Matthew Hale | Crain's Phoenix

In this ongoing series, we ask executives, entrepreneurs and business leaders about mistakes that have shaped their business philosophy.

Matthew Hale

Background:  

Scottsdale, Ariz.-based Modern Acupuncture is a new, national franchise concept focused on making acupuncture more accessible. The company has awarded regional developer licenses for 25 locations in Arizona and Las Vegas, with similar awards pending in four additional states.

The Mistake:

I decided not to listen to my family's advice.

When I was 22 years old, I was at the University of New Mexico, majoring in business. I always knew that I wanted to be an entrepreneur. The first opportunity that I had was at a franchise restaurant concept that had just opened in New Mexico. I wanted to get into the restaurant space and be a franchisee. Some of my family had owned restaurants in Albuquerque and they told me not to do it. They said the restaurant business is very difficult, the margins are very small and you’re basically buying yourself a job.

I was 22 and decided not to listen to them. I thought I could tackle it. I raised close to a half-million dollars to buy the franchise license and open the restaurant concept once I graduated. It all came together; I had the business plan and the funds to open. So, I moved to Chandler, Arizona, and oversaw the construction. I hired about 35-40 people and we opened our doors in 2003. 

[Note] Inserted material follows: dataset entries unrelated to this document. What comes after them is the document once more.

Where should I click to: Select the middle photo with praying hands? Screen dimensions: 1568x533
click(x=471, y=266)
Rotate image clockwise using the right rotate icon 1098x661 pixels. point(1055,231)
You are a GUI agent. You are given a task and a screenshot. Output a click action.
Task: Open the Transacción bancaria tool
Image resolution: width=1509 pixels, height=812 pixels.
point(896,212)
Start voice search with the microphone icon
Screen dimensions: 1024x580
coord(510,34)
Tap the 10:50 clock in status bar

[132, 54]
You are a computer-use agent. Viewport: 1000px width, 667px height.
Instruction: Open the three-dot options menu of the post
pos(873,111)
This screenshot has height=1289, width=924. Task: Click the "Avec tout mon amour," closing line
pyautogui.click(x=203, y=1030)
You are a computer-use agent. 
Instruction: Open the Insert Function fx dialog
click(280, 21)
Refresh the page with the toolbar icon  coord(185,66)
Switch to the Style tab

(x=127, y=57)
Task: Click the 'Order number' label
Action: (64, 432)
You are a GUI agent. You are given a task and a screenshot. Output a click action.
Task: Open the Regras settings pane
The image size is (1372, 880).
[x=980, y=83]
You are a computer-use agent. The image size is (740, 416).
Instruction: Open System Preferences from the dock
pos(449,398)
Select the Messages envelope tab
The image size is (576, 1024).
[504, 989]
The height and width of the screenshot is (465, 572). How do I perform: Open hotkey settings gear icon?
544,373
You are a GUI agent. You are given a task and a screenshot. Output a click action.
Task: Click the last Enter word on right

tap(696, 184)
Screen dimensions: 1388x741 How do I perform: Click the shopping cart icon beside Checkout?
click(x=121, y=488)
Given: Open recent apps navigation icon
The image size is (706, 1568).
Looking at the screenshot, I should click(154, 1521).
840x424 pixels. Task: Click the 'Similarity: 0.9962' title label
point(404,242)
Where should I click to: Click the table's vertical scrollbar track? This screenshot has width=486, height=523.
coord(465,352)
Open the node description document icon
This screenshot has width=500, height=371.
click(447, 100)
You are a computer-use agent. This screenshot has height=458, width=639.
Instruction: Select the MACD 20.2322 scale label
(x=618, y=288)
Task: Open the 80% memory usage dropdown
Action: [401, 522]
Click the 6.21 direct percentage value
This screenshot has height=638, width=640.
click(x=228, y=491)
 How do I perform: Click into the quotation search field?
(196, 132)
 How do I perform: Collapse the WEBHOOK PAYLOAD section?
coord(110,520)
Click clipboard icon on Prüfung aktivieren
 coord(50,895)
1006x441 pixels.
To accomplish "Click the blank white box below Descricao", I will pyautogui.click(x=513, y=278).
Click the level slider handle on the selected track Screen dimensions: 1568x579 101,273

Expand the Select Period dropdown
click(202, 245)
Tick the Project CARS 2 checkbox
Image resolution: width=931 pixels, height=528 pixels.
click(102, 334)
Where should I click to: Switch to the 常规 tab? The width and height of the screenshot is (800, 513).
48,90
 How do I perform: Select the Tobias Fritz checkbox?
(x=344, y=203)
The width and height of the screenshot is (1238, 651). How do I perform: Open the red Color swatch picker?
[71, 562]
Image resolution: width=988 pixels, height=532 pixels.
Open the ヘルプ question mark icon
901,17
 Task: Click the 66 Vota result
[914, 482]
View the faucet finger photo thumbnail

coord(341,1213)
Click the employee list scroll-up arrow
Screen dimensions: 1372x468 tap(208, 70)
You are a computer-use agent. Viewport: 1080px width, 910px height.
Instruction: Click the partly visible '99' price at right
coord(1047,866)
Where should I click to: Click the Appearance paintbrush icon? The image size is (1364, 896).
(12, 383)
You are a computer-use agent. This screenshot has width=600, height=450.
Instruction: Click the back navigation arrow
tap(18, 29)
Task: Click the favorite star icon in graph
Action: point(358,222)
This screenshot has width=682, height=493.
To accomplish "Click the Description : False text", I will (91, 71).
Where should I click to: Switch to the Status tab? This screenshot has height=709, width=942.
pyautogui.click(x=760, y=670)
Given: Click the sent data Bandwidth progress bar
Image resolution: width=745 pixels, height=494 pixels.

I soon learned that the advice I was given – that I was going to buy myself a job – was exactly right. I was working 65-70 hours a week, seven days a week. I learned a heck of a lot in the five-year period in which I was a restaurant owner.

I was 22 and decided not to listen to them. I thought I could tackle it.

The Lesson:

Looking back, it really shaped my work ethic today. It gave me a great perspective on being a franchisee and how important the communication is from the franchiser to the franchisee. In addition to that, it taught me that the franchiser needs to embrace the relationship with the franchisee. You’re creating a family atmosphere in which you all work together.  

I didn’t make a heck of a lot of money in the deal. I probably could have gotten out of college with my business degree, done something else and made a ton of money. But I think it gave me a life lesson, in terms of how I look at things from the point of view of a franchisee.

Now, in my position as the CEO of a franchiser, I have that perspective. I know what it’s like to be working within your facility, whether it’s a restaurant or in healthcare – it doesn’t matter. A good franchiser builds the systems and the tools and creates a business in the box for the franchisees. When they commit their investment, they’re ready to hit the ground running.